_Task to carry out:_
Lay out the rows below as a Markdown table with the columns Number and Line, starting at the line that contains "This screenshot has width=753, height=420." and stopping after the line that contains "Action: pos(558,58)". Skip blank lines, and leave the pictures out of the answer.
>> start
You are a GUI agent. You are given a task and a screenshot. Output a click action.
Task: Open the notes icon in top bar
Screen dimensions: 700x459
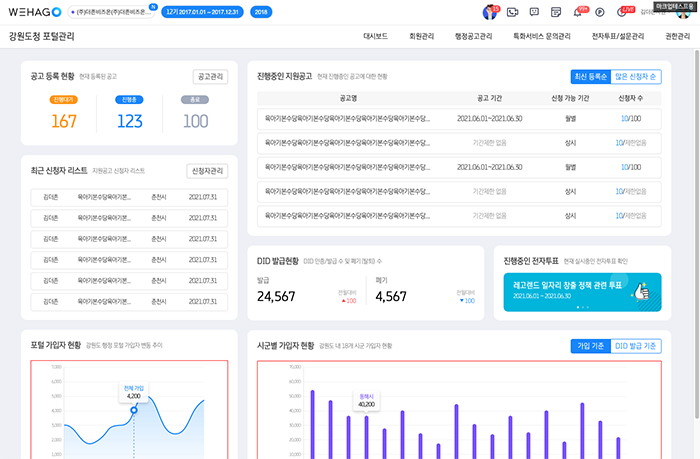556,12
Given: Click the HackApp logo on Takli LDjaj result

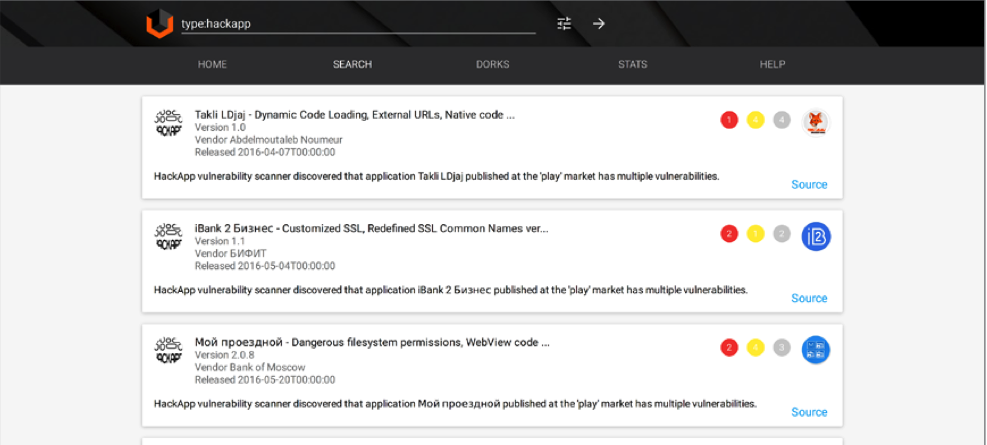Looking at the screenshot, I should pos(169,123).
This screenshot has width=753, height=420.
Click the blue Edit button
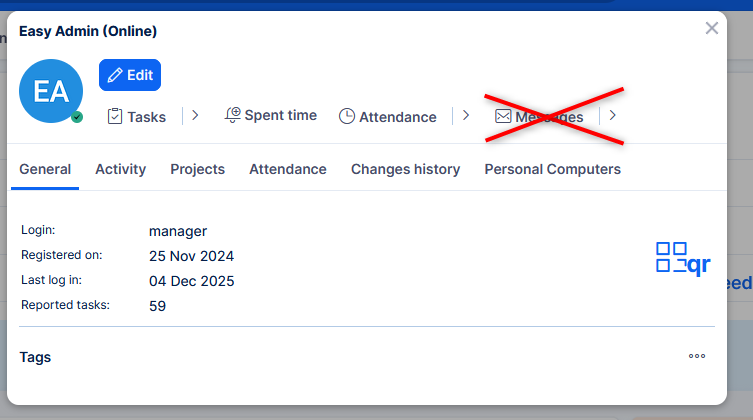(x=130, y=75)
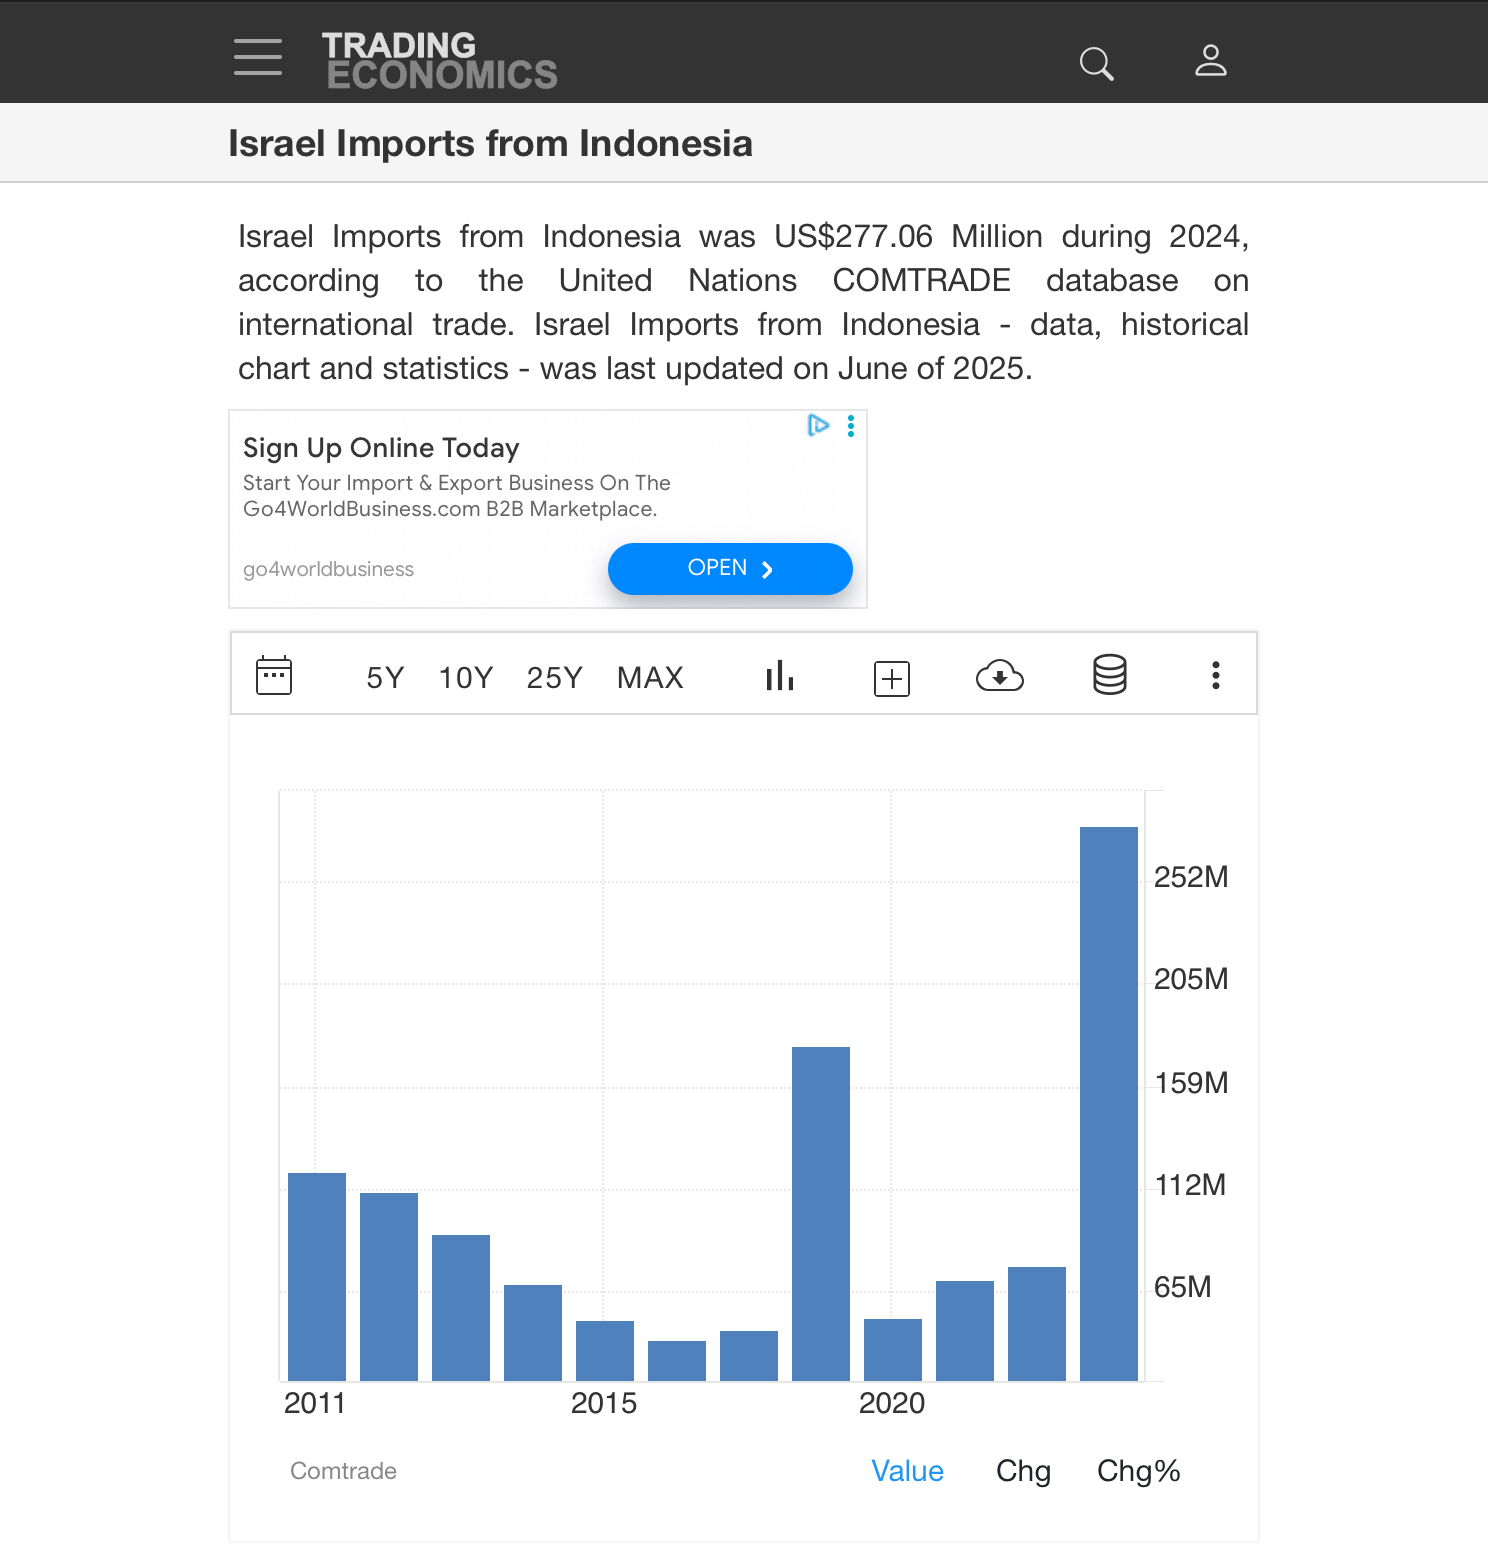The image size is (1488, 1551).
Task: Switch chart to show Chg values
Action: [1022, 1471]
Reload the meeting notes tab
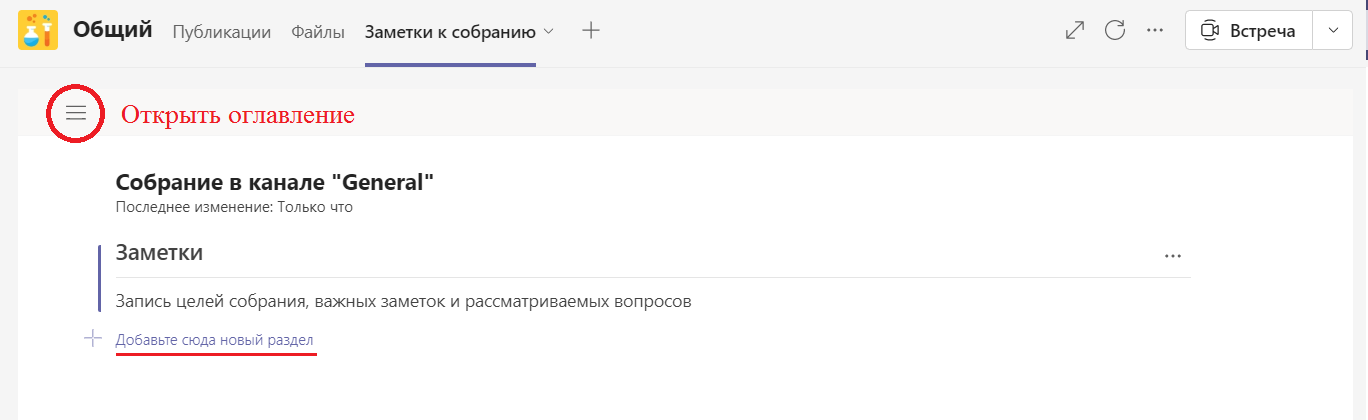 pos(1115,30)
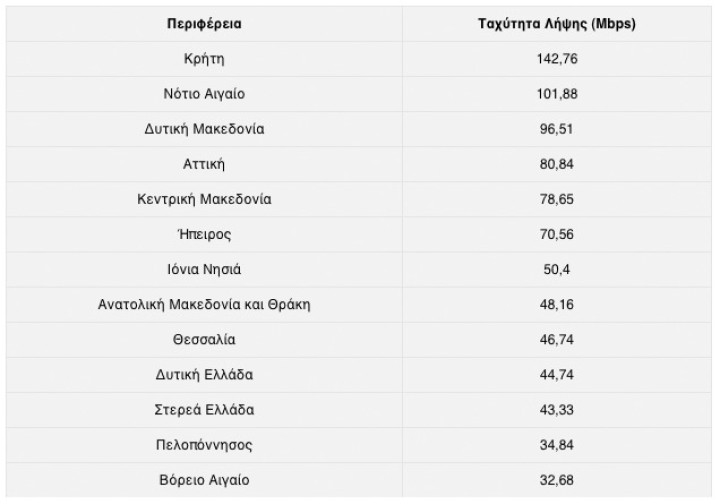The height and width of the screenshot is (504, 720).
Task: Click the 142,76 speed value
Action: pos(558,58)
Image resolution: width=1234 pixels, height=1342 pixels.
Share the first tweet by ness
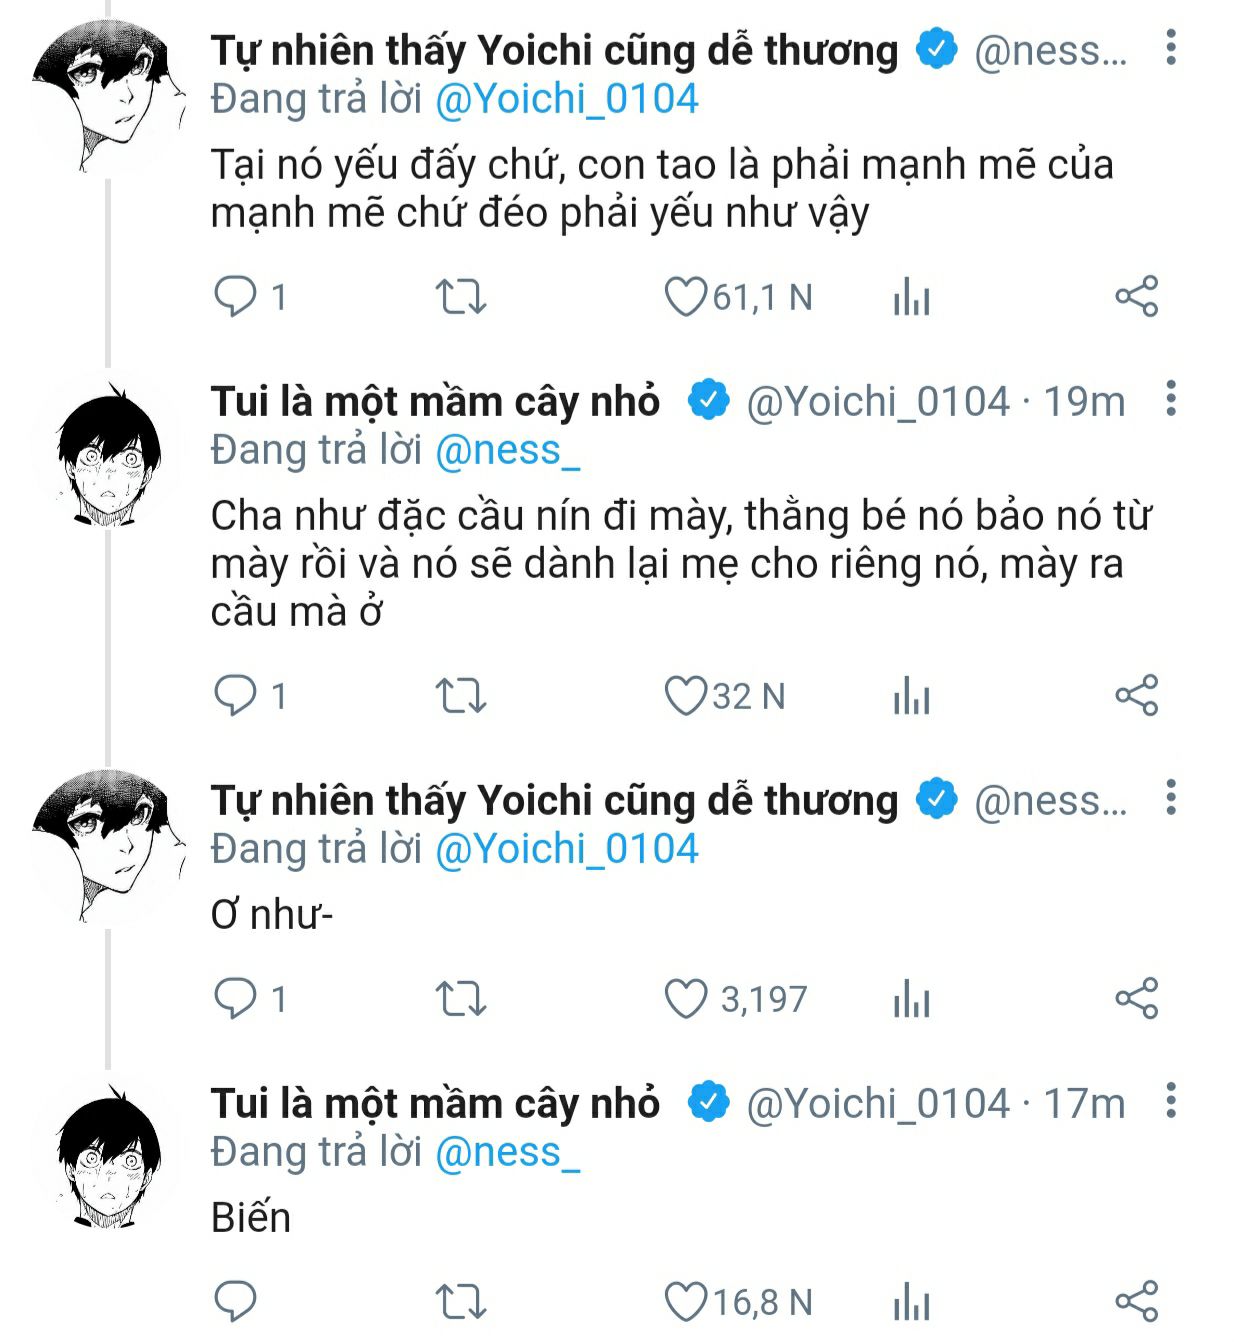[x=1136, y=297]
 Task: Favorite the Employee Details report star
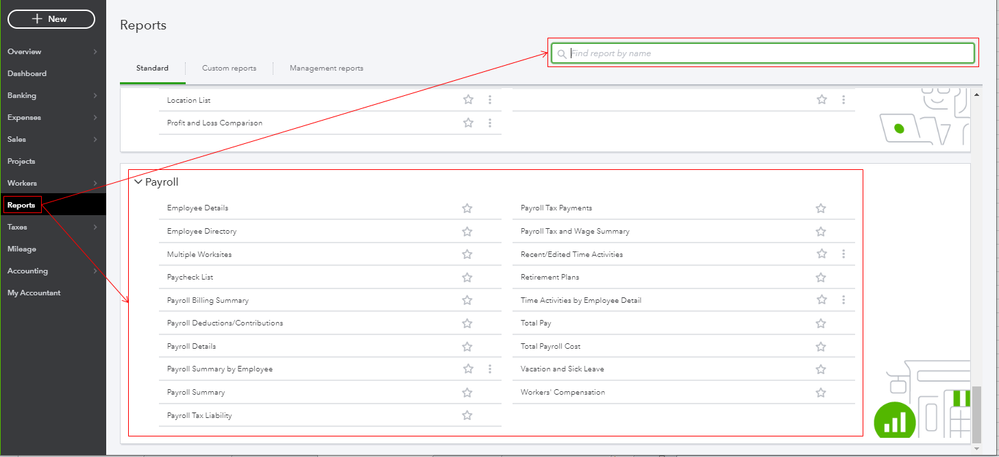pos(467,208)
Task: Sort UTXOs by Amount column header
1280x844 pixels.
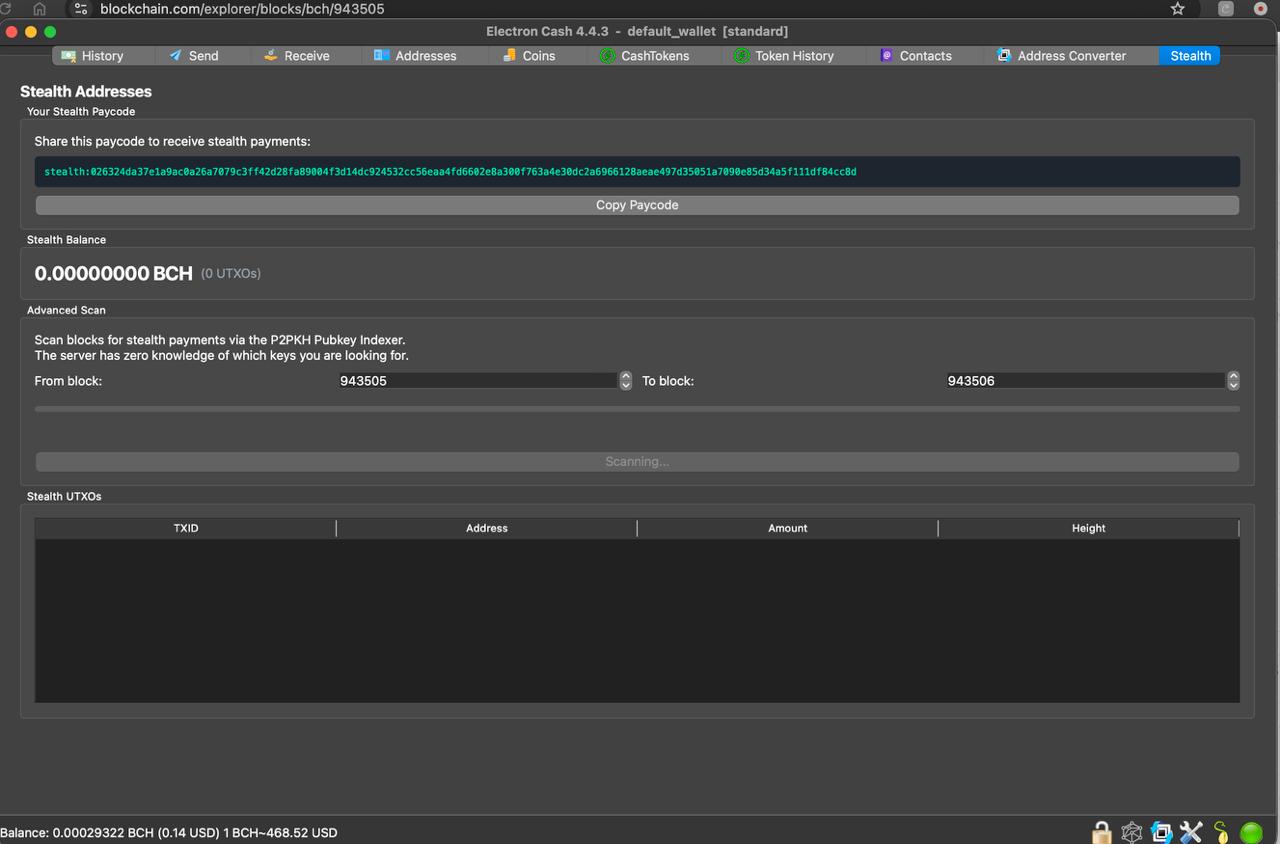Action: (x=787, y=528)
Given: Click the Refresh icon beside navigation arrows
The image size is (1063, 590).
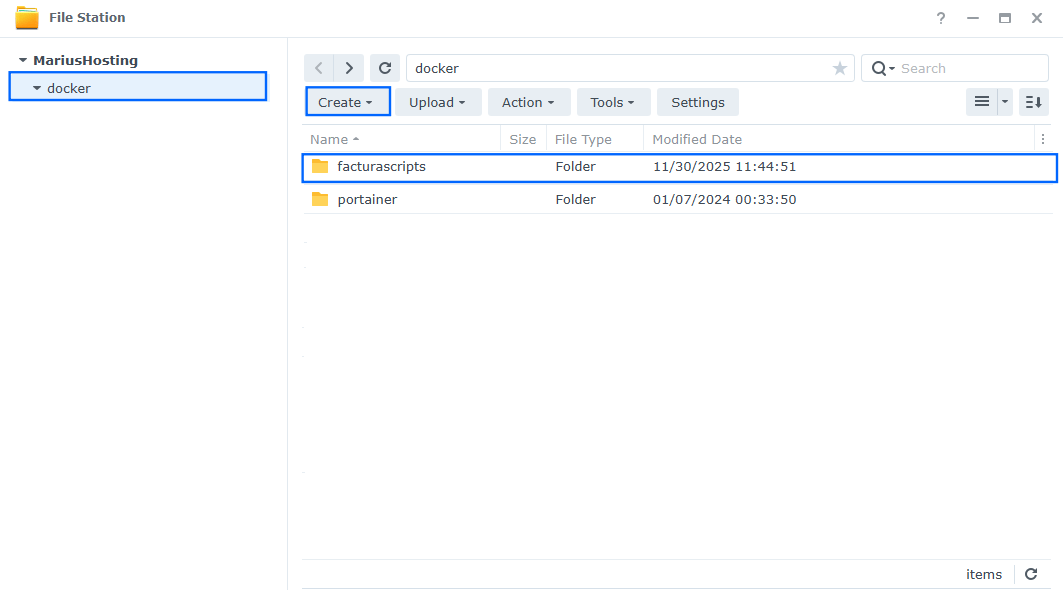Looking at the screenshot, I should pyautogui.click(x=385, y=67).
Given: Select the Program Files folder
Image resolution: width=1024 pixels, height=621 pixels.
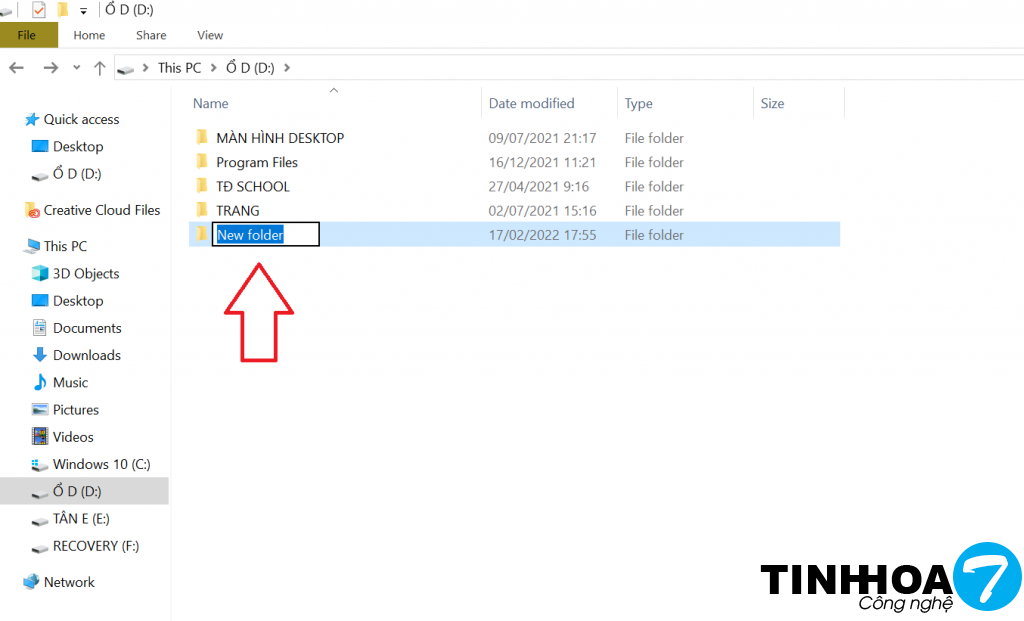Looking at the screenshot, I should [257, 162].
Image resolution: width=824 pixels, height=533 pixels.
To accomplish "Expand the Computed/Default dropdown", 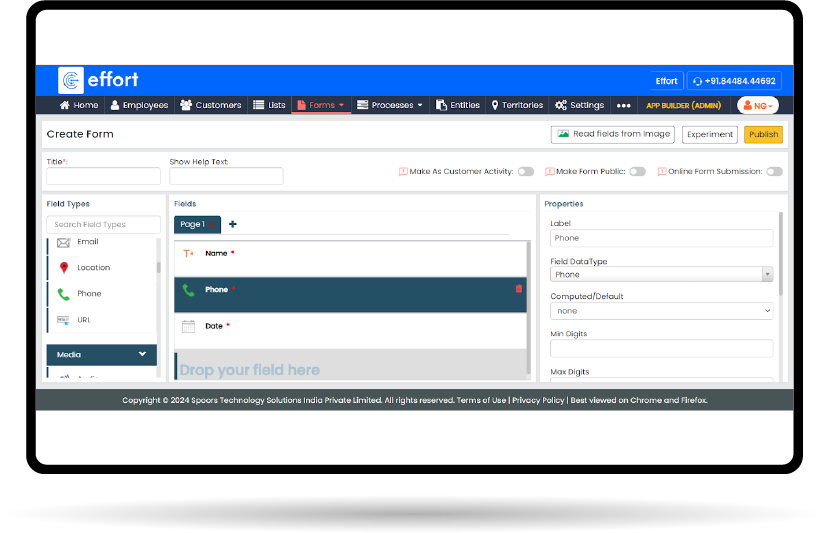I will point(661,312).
>> end
_Exercise solution:_
| Number | Line |
|---|---|
| 1 | This screenshot has width=753, height=420. |
| 2 | Click the blue Edit button |
| 3 | (x=130, y=75) |
| 4 | The image size is (1488, 1551). |
| 5 | Task: Switch chart to show Chg values |
| 6 | Action: [1022, 1471] |
| 7 | Reload the meeting notes tab |
| 8 |  pos(1115,30) |
| 9 | The height and width of the screenshot is (504, 720). |
| 10 | Task: Click the 142,76 speed value |
| 11 | Action: pos(558,58) |